チョン・ジェホンSKテレコム社長が全社のB2B(企業間取引)能力を結集したエンタープライズ・タスクフォース(TF)をCEO直轄組織として新設し、有線・無線B2Bの競争力強化と公共および国防の人工知能(AI)B2B領域で新たな事業機会を確保していくと21日に明らかにした。TF長はハン・ミョンジン通信(MNO)CIC(社内会社)長が兼務する。
チョン社長は同日、ソウル中区ウルチロの本社で就任6カ月を迎えタウンホールミーティングを開き、これまで蓄積してきたエンタープライズ分野の経験を土台にB2B市場攻略に本格的に乗り出すよう求め、こう述べた。チョン社長は「短期間で企業の興亡が分かれる破壊的イノベーションの時代、持続的な変化を通じてより強靱な企業構造へ進化すべきだ」とし、「未来の稼ぎどころと成長の核心はすべてAIに通じる」と語った。
チョン社長は通信事業では、AIに最適化された統合情報システムのような中長期プロジェクトに向けた企画および開発能力を育て、現在のデジタル競争力を継続して強化していくツートラックの方向性を示した。
チョン社長はAIデータセンター(DC)事業では、SKグループのメンバー社およびグローバルパートナーと力量を結集し、より大胆で圧倒的な規模拡大を予告した。AI DC事業のスピードと実行力を高めるため、AI CIC内にAI DC事業本部(チョン・ソックンAI CIC長兼任)、AI DC開発本部(ハ・ミンヨン本部長)など領域別の担当組織を新設することにした。
チョン社長は企業文化・制度の改編方向も示した。SKテレコムは現在A・Bバンドに分かれた2段階の構成員職級体系を、構成員が体系的に成長できるよう、成長期実務者(GL1)、核心寄与者(GL2)、リーダーおよびリーダー候補群(GL3)に細分化した「成長レベル(Growth Level)」制度を導入する。
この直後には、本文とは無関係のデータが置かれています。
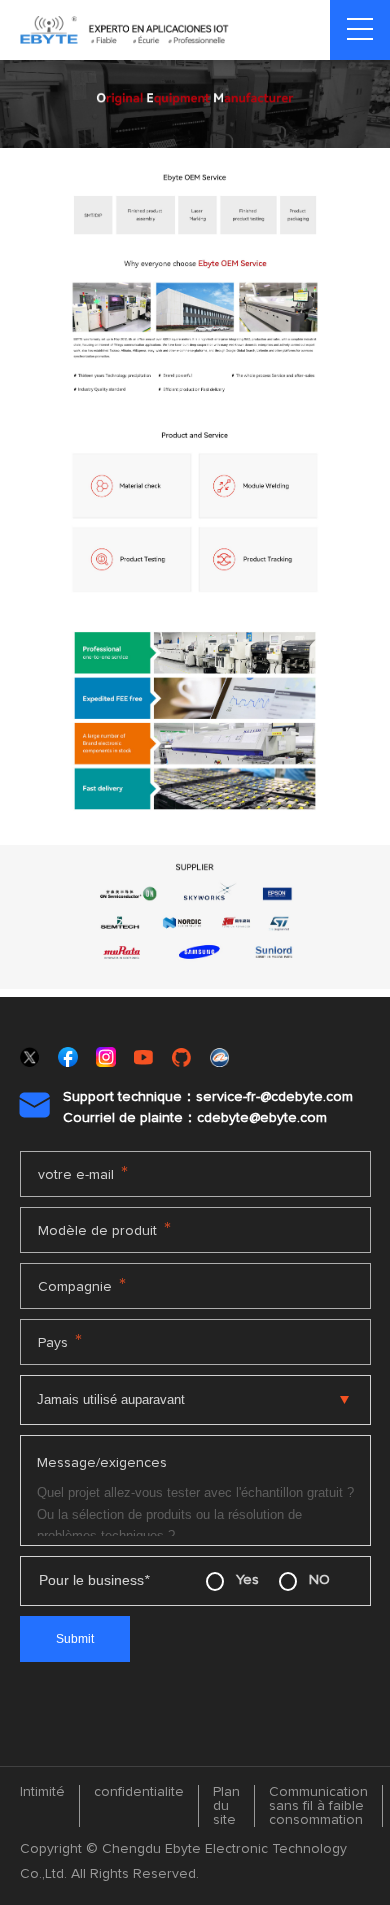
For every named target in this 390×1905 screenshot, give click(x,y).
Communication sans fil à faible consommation (318, 1806)
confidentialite (139, 1792)
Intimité (42, 1792)
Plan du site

あわせて、組織管理者でなくとも卓越した職務専門性を備えた「職務専門家トラック」を新設し、専門家が評価される企業文化を築いていく予定だとチョン社長は説明した。
チョン社長は「十年之計、二十年之計のために成長事業を選定し、組織のピボット、HR制度の変化を推進することになった」とし、「当面は手に取れる成果が鈍い場合があり、AX(AI転換)に時間がさらにかかることもあり得るが、これを克服したときに戻ってくる未来のために大胆に実行していこう」と述べた。
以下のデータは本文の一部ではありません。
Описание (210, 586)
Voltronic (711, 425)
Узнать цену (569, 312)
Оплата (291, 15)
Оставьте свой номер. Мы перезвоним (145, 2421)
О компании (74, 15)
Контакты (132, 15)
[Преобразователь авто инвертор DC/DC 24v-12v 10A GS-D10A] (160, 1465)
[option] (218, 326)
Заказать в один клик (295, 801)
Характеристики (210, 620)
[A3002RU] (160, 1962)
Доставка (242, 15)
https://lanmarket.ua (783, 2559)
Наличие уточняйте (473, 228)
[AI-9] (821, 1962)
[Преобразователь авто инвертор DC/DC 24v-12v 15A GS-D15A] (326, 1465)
チョン社長は同日、「顧客中心」への変化の重要性を改めて強調し、AIおよび通信事業の革新と企業文化の改編を通じて企業の持続可能な成長を推進すると述べた。チョン社長は「基本と原則」を土台にした変革の取り組みが顧客信頼の回復につながっているとした。チョン社長は「会社が崩れ得るという危機感の中で、結局の核心は『顧客』だった」とし、「座り込まず再び顧客に近づき流した一滴一滴の汗が、少しずつ変化を生み出している」と語った。